A complete answer includes every line below with the word "next".

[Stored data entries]
=-=-=-=-=
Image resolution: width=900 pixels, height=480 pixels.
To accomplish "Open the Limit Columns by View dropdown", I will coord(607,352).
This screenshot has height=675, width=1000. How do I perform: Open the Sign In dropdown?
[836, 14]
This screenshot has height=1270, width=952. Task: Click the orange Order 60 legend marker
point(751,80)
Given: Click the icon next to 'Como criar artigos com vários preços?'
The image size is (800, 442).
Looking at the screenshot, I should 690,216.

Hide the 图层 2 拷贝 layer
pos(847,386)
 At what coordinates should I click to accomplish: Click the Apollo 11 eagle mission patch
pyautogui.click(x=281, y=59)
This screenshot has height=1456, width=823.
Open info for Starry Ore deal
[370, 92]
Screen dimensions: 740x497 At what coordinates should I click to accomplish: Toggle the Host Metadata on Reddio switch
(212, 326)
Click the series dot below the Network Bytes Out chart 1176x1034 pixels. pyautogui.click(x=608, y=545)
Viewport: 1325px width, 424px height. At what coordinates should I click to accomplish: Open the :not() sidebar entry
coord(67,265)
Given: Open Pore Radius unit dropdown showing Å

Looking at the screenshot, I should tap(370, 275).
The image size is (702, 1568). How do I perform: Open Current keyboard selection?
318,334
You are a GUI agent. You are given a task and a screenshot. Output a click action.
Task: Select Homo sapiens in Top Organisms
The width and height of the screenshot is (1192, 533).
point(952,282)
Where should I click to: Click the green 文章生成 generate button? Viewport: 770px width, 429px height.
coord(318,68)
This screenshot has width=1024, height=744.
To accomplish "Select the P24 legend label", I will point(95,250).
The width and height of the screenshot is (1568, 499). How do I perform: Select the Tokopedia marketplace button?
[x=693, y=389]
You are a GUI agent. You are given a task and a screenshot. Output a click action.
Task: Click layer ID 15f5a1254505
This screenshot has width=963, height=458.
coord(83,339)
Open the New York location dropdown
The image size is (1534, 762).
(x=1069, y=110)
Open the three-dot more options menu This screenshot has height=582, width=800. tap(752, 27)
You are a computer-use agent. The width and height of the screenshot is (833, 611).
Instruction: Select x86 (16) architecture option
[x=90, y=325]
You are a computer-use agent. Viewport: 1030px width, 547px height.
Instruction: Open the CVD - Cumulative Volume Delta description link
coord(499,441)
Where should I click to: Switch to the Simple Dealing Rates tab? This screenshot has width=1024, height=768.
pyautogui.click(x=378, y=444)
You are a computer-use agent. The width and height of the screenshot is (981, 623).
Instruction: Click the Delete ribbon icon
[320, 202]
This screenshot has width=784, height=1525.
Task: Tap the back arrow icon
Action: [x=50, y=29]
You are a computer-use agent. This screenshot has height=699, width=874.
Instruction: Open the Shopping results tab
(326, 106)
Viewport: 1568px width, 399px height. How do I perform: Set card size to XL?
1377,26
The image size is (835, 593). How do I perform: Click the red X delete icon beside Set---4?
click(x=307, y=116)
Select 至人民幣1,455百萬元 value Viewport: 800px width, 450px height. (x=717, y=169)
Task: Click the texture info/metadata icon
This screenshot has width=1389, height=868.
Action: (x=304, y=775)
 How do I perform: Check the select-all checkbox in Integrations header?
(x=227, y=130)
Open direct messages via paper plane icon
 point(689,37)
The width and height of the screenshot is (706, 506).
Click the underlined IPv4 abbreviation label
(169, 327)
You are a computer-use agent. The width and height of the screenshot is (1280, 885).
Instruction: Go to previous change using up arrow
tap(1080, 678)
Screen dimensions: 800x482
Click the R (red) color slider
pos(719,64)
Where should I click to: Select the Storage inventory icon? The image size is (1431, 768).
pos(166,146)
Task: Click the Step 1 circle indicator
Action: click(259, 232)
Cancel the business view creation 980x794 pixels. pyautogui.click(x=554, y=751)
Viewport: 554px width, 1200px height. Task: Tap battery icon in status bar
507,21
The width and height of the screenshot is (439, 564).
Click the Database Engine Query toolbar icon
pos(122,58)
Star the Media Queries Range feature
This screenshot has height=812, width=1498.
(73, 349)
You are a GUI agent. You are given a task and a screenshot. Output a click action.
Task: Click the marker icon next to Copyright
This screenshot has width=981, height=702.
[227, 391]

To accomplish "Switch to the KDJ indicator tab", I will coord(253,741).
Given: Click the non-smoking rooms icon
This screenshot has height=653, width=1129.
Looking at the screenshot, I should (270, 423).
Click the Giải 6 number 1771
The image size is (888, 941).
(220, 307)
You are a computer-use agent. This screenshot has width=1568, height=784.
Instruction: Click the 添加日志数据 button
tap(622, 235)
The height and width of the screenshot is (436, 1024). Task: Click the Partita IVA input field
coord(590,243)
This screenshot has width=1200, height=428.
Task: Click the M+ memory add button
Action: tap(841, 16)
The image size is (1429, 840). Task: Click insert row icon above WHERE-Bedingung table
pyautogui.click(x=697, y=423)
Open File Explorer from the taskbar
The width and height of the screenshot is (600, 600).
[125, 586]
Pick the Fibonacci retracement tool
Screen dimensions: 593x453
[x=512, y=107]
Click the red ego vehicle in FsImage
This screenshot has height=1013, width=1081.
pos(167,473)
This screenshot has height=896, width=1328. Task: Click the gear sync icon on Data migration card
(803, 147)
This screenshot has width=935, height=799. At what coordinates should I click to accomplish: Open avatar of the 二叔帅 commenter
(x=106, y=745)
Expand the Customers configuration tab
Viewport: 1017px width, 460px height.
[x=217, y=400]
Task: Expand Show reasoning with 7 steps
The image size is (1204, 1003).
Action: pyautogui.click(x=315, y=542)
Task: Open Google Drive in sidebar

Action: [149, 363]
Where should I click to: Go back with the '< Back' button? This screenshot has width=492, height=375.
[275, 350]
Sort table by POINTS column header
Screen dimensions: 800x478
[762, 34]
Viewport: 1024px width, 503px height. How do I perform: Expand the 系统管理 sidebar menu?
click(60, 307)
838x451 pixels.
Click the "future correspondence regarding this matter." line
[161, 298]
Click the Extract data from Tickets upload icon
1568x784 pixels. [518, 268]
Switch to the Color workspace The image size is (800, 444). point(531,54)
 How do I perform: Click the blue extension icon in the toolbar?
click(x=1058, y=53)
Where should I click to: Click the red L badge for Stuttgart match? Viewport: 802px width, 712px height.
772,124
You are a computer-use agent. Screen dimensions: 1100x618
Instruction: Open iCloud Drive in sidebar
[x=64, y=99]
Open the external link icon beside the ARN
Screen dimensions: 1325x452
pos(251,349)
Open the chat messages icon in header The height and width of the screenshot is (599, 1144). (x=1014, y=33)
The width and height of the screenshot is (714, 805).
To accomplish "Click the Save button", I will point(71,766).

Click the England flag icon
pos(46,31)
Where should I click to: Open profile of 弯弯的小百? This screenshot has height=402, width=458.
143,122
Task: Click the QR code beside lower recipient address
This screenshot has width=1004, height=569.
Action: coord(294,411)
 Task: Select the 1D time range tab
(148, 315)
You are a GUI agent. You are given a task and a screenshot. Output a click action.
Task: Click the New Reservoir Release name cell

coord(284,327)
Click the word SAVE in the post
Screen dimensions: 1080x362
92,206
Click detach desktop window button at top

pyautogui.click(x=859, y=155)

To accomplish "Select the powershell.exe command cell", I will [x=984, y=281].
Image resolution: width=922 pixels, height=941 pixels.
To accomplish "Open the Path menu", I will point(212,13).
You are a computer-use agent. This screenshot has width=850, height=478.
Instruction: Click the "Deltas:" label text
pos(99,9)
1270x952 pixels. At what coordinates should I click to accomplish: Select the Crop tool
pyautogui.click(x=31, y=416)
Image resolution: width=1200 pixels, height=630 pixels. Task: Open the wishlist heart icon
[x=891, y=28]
=-=-=-=-=
Exercise solution:
Given: Click the icon next to 'Como criar artigos com vários preços?'
Task: Click the marker icon next to Copyright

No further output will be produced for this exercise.